5. Emerging Clinical Interests

Field Rationale Status
Aging biology Low GSH as a hallmark; GlyNAC normalizes redox and some functional measures Phase 2–style signals
NAFLD/MASH adjunct Redox + detox + insulin sensitivity Pilot RCTs
Neurodegeneration Elevate brain GSH; oxidative stress mitigation Early human imaging studies
Oncology-adjacent Support normal tissue redox during therapy (not tumor) Careful, mixed literature
Environmental/toxicant exposure Enhance conjugation/clearance Translational
Pulmonary disease Epithelial lining GSH restoration Mixed clinical data
Dermatologic pigment Cosmetic lightening/brightening Small RCTs; regulatory variability

6. Safety and Tolerability

  • Oral GSH: Generally well tolerated.

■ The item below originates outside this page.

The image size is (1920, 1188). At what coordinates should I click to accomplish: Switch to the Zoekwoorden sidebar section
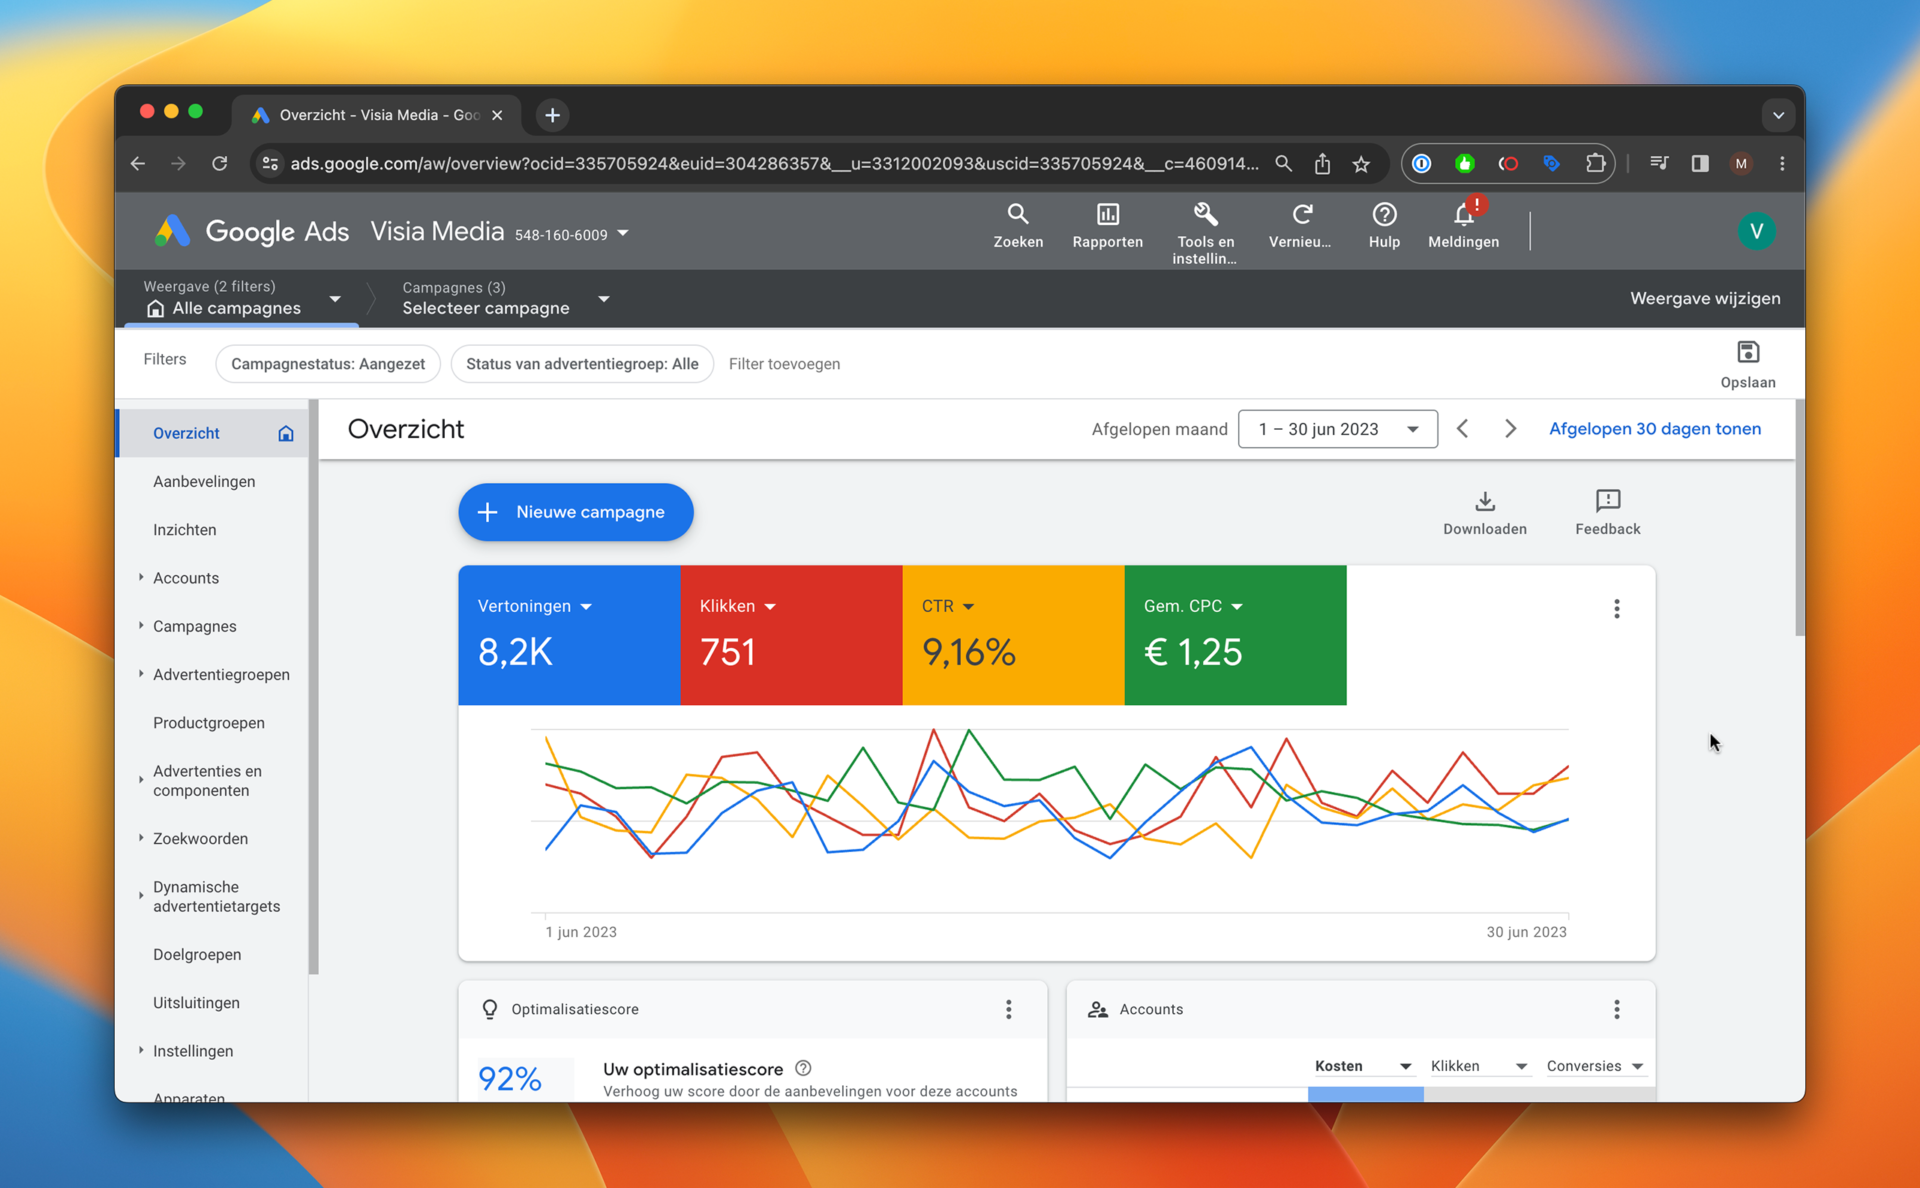click(200, 838)
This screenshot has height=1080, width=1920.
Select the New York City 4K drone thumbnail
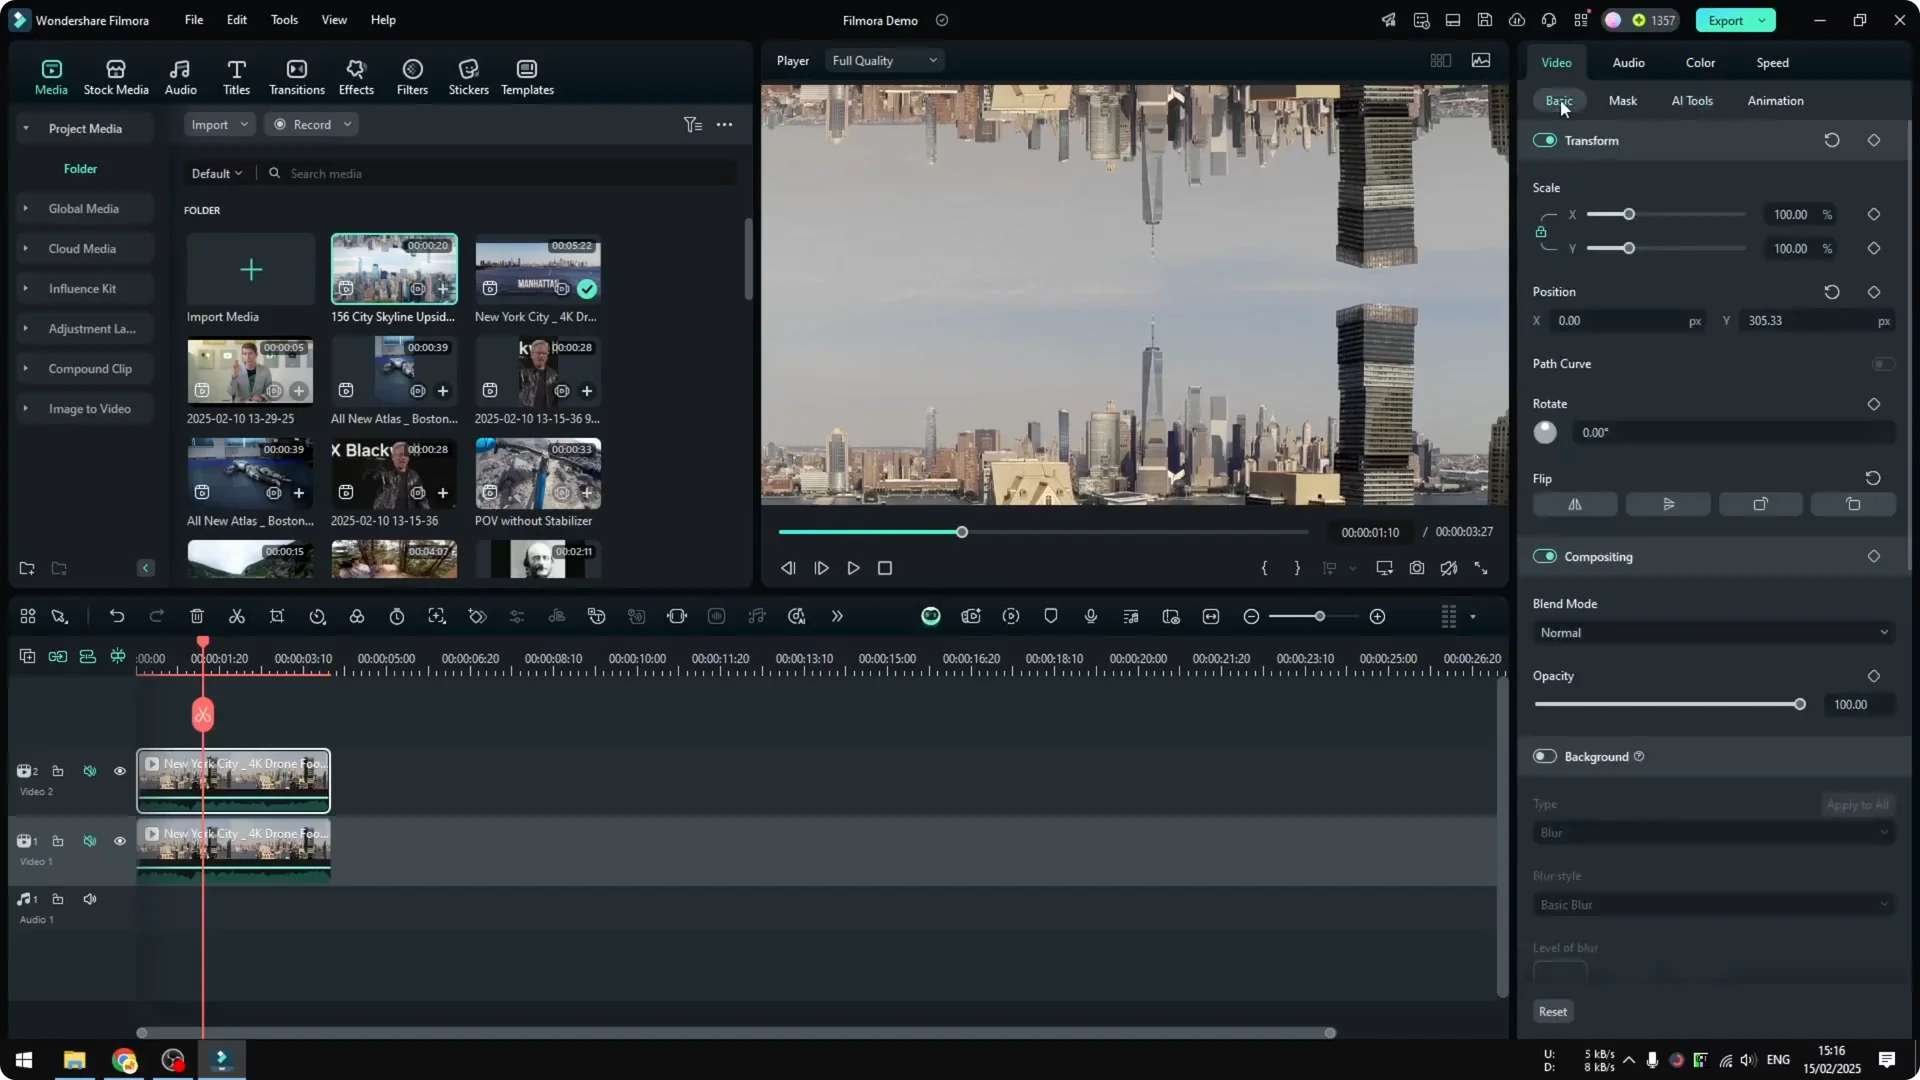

GI upset, bloating, or cramps at high doses (≥1–2 g/day).

  • Inhaled/nebulized: Can induce bronchospasm in reactive airways (sulfur odor); use caution in asthma.

  • IV GSH (off-label): Rapid infusion can cause flushing, dizziness, nausea; aseptic technique and qualified supervision are essential; long-term safety data are limited.

  • Dermatology: Rare rash or contact sensitivity to topical forms.

  • Interactions: May affect chemotherapy redox dynamics; coordinate with oncology. NAC/GSH can alter some lab assays (e.g., creatinine methods).

  • Pregnancy/lactation: Food-level exposure is normal; high-dose supplemental/IV use lacks robust data—avoid outside medical indication.

Comparative safety matrix

Feature Oral GSH Liposomal/Sublingual GSH GlyNAC/NAC IV GSH
Intracellular GSH rise Modest–moderate Moderate Robust (precursor-driven) Transient plasma, variable intracellular
Evidence for clinical endpoints Mixed Mixed Stronger (redox, metabolic) Limited; cosmetic/adjunctive contexts
AEs Mild GI Mild GI/aftertaste GI (NAC), rare rash Infusion reactions; access risks

7. Regulatory Landscape

  • Dietary supplement status for oral forms in many countries; no FDA/EMA approval for treating disease.

  • IV formulations are not approved for cosmetic indications in many jurisdictions; regulations differ by country.

  • Dermatology/cosmetics: Topical GSH is used in OTC products with appearance claims only.

8. Practical Use & Future Directions

  • Who benefits most: Individuals with oxidative stress or low baseline GSH (aging, metabolic syndrome, pollution exposure) and those needing detox support; for pigment goals, set modest expectations and emphasize photoprotection.

  • Dosing (typical research/supplement ranges):

    • Oral GSH: 250–1,000 mg/day, divided; liposomal/sublingual at the lower end often used.

    • Precursors: NAC 600–1,200 mg/day; GlyNAC protocols supply glycine 1.5–3 g/day + NAC 600–1,200 mg/day.

    • Duration: 8–12 weeks minimum for measurable changes.

  • Stacking: Combine with vitamin C/E, selenium (GPx cofactor), alpha-lipoic acid, exercise, and sleep to reinforce endogenous GSH cycling.

  • Monitoring: Consider GSH/GSSG ratio, 8-iso-PGF₂α, MDA, ALT/AST, and HOMA-IR in research settings.

  • Research needs: Large RCTs comparing oral GSH vs GlyNAC, head-to-head liposomal vs standard, validated clinical endpoints (not just biomarkers), and standardized skin-lightening measures with long-term safety.

Selected References

  • Free Radical Biology & Medicine; Redox Biology — Glutathione metabolism, redox signaling, and clinical biomarker changes.

  • Hepatology; Liver International — GSH/precursor effects in NAFLD/MASH and liver enzymes.

  • Immunity; Journal of Clinical Investigation — Immunological roles of GSH and infection responses.

  • Journal of Physiology; Neurobiology of Disease — Mitochondrial GSH and bioenergetics in muscle/neurons.

  • Journal of Dermatological Science; Clinical, Cosmetic & Investigational Dermatology — Skin-lightening trials and tyrosinase/UV photobiology.

  • Medicine & Science in Sports & Exercise; European Journal of Applied Physiology — Exercise oxidative stress and performance endpoints.

  • Thorax; American Journal of Respiratory and Critical Care Medicine — Airway glutathione biology and inhaled/precursor studies.

  • Annals of Neurology; Movement Disorders — Brain GSH imaging and pilot therapeutic studies.

  • Diabetes Care; Metabolism — Redox, inflammation, and insulin sensitivity under GSH repletion/precursor use.